* BEGIN PASSAGE SHOWN *
Kubernetes Volume Management
Introduction
- In today’s business model, data is the most precious asset for many startups and enterprises.
- In a Kubernetes cluster, containers in Pods can be either data producers, data consumers, or both.
- While some container data is expected to be transient and is not expected to outlive a Pod, other forms of data must outlive the Pod in order to be aggregated and possibly loaded into analytics engines.
- Kubernetes must provide storage resources in order to provide data to be consumed by containers or to store data produced by containers.
- Kubernetes uses Volumes of several types and a few other forms of storage resources for container data management.
- In this chapter, we will talk about
PersistentVolume
and PersistentVolumeClaim
objects, which help us attach persistent storage Volumes to Pods.
Volumes
- As we know, containers running in Pods are ephemeral in nature.
- All data stored inside a container is deleted if the container crashes. However, the kubelet will restart it with a clean slate, which means that it will not have any of the old data.
- To overcome this problem, Kubernetes uses Volumes, storage abstractions that allow various storage technologies to be used by Kubernetes and offered to containers in Pods as storage media.
* END PASSAGE SHOWN *
| TASK SET |
(A) List each bulleted statement under the "Volumes" heading of the Kubernetes volume page.
(B) Pull out every line of the entries that contains the string "target". Case counts.
The entries come from a different source than the Kubernetes volume page.
* BEGIN DATA SHOWN *
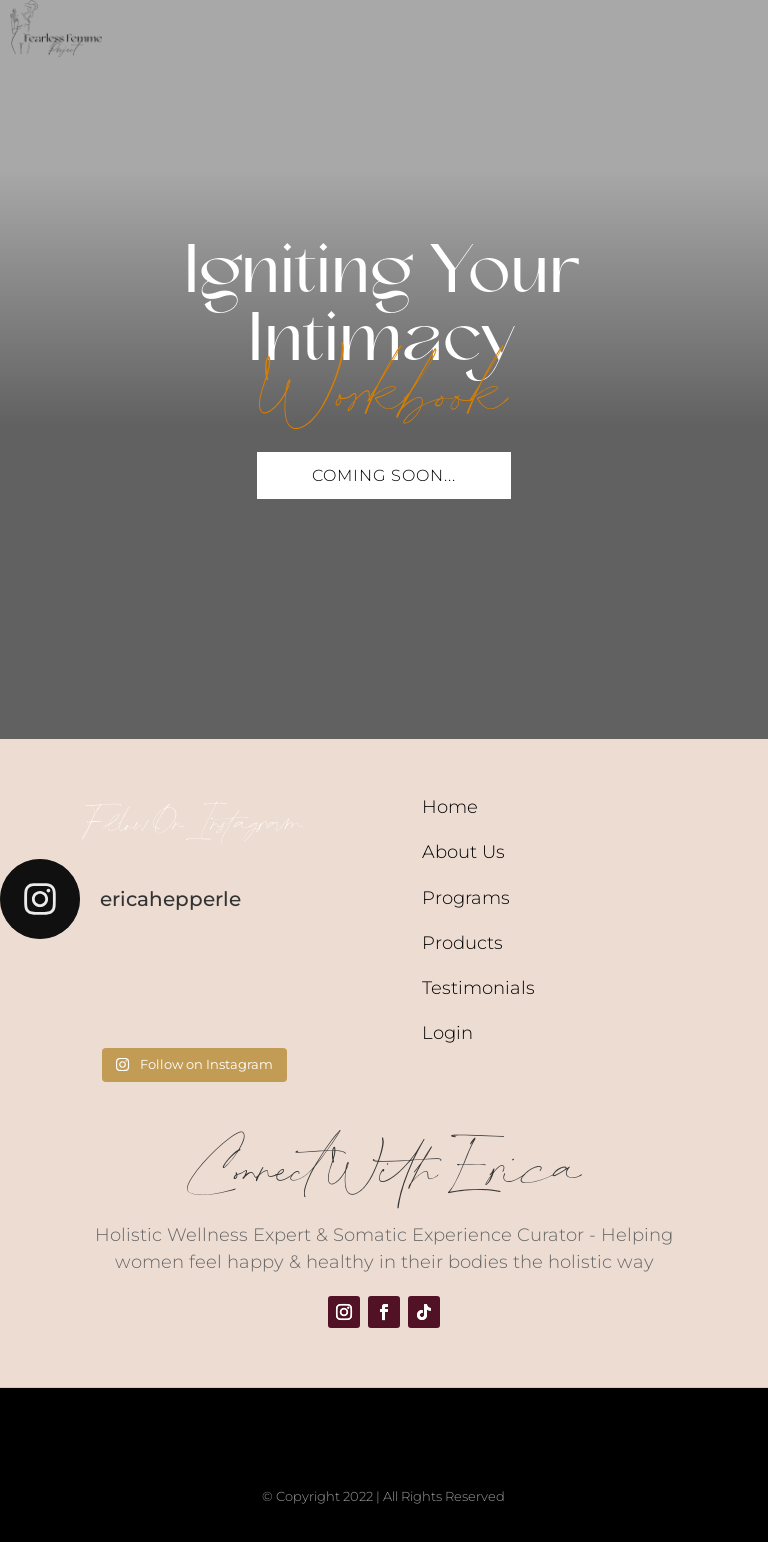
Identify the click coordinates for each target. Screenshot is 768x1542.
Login (447, 1033)
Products (462, 943)
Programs (466, 898)
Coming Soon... (384, 475)
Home (450, 807)
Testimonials (478, 988)
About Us (463, 852)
* END DATA SHOWN *
| RESULTS IN ORDER |
(A)
- As we know, containers running in Pods are ephemeral in nature.
- All data stored inside a container is deleted if the container crashes. However, the kubelet will restart it with a clean slate, which means that it will not have any of the old data.
- To overcome this problem, Kubernetes uses Volumes, storage abstractions that allow various storage technologies to be used by Kubernetes and offered to containers in Pods as storage media.

(B)
Identify the click coordinates for each target. Screenshot is 768x1542.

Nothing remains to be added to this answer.